Data on locating visible targets

## Begin

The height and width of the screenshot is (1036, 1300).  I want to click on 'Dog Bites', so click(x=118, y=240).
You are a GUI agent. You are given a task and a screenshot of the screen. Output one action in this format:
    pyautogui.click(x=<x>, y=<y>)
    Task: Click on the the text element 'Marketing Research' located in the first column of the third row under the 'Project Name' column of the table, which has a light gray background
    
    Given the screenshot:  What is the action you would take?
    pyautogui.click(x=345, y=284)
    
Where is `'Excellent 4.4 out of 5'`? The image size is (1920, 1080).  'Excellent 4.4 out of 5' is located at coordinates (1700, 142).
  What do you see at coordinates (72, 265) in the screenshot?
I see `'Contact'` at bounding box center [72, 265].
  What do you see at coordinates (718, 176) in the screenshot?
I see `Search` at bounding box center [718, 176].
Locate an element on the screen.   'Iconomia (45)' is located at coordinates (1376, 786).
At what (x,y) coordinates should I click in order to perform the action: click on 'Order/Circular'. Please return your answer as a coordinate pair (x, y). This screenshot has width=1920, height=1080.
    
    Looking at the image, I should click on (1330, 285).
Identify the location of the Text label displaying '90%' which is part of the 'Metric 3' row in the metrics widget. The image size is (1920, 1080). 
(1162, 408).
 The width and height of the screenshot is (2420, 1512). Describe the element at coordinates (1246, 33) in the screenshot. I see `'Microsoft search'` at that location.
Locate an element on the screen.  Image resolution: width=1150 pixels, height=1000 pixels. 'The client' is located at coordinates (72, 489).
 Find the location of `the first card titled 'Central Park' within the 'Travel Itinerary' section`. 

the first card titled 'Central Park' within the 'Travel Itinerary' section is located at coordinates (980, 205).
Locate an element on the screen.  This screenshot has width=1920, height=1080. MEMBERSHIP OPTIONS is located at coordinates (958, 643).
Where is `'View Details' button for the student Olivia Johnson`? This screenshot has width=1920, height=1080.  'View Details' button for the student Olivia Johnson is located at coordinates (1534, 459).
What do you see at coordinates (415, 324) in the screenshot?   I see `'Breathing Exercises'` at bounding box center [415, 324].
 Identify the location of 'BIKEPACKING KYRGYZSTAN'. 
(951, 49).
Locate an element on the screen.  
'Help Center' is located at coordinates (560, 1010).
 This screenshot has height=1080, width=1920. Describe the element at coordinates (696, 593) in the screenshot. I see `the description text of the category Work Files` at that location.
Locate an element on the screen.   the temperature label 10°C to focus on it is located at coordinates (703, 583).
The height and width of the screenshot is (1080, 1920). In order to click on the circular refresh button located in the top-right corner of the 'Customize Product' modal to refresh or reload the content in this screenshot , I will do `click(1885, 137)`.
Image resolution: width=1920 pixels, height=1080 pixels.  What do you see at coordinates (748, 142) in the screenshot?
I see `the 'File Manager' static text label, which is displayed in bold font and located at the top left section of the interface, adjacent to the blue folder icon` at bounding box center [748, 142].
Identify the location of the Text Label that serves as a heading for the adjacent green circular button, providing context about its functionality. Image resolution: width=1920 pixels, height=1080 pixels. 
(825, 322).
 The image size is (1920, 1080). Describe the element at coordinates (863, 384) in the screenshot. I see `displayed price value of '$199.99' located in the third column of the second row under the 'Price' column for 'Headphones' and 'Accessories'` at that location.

## End

Set exercise —
Repeat the lines of the records above word for word, starting at the line that contains "Identify the location of 'BIKEPACKING" and ending at the line that contains "center [748, 142].", with both of those lines included.

Response to this task —
 Identify the location of 'BIKEPACKING KYRGYZSTAN'. 
(951, 49).
Locate an element on the screen.  
'Help Center' is located at coordinates (560, 1010).
 This screenshot has height=1080, width=1920. Describe the element at coordinates (696, 593) in the screenshot. I see `the description text of the category Work Files` at that location.
Locate an element on the screen.   the temperature label 10°C to focus on it is located at coordinates (703, 583).
The height and width of the screenshot is (1080, 1920). In order to click on the circular refresh button located in the top-right corner of the 'Customize Product' modal to refresh or reload the content in this screenshot , I will do `click(1885, 137)`.
Image resolution: width=1920 pixels, height=1080 pixels.  What do you see at coordinates (748, 142) in the screenshot?
I see `the 'File Manager' static text label, which is displayed in bold font and located at the top left section of the interface, adjacent to the blue folder icon` at bounding box center [748, 142].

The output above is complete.